Lo fa nel coro della chiesa della sua isola – quella di Wight – con l’autorizzazione della madre e poi di nascosto in un pub, dove si esibisce in delle cover pop, che rappresentano realmente la sua anima e i suoi interessi. Un giorno viene a sapere di un contest alla-X-Factor - il Teen Spirit del titolo - che cerca talenti dalle sue parti e, nonostante le difficoltà economiche famigliari – complice anche un padre sparito chissà dove – la vorrebbero concentrata sullo studio e sul lavoro da cameriera, decide lo stesso di buttarsi e partecipare.
Di sicuro non la ricorderemo per l’originalità questa opera prima scritta e diretta da Max Minghella (il figlio di Anthony), che tra l’altro non fa neanche nulla di davvero convincente per istituire al modello di orientamento qualcosa di innovativo o al passo coi tempi. Gli eventi che si susseguono in “Teen Spirit” sono piuttosto prevedibili e telefonati, palesemente ispirati ai classici del genere che lo hanno preceduto e che – simpaticamente e onestamente – non si vergogna neppure di citare: vedi “Flashdance”. Solo in un accenno, forse, la mano di Minghella riesce a scrollarsi di dosso il pilota automatico e a sporcarsi di autorialità, ma parliamo di una punta, di un lampo: come quando vai al mare e decidi di avvicinarti alla riva bagnandoti esclusivamente le caviglie. Nello specifico succede quando la sua protagonista sbarca a Londra per le fasi finali del contest e all'improvviso gli viene catapultata addosso questa industria fabbrica-talent che ha una facilità disarmante nel procacciare fantomatici artisti e portarli in cima, pari solo alla velocità con cui riesce a fargli perdere, poi, contatto con la realtà, a spolparli, lasciandoli a terra agonizzanti. Un processo che non vediamo integralmente nella storia, che Minghella stimola magari anche per caso, ma che a un certo punto – attraverso un paio di scene – si fa tendenzialmente nitido e avvertibile, ricordandoci come nei tempi che stiamo vivendo la voracità nel mondo dello spettacolo si sia ritagliata un ruolo pericolosamente dominante.

Il rapporto che instaura con Vlad – ex cantante d’opera caduto nell'alcolismo, improvvisatosi suo manager e coach vocale – è tra le cose migliori della sceneggiatura e anche se avrebbe dovuto e potuto godere di un’amplificazione maggiore, sa comunque come fare per lasciare un segno e pungere emotivamente.
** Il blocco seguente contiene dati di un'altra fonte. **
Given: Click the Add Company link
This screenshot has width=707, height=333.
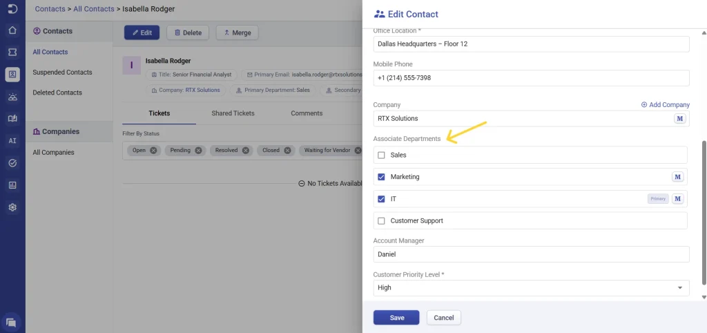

E' un esordio imperfetto, allora, quello di Minghella, da rivedere soprattutto in termini di coraggio e audacia di scrittura. Molto meglio, senza ombra di dubbio, sono invece gli sforzi che dedica agli aspetti della regia: la scelta degli attori, la direzione, la forma estetica. Fattori che vanno a esaltare e a coprire le debolezze e le superficialità di un prodotto che, alla fine, porta a casa più di quanto, sulla carta, avrebbe sperato di raggiungere.
Grazie a un'Attrice con la A maiuscola, che ha il potere di farci cadere a terra la mascella a ogni inquadratura.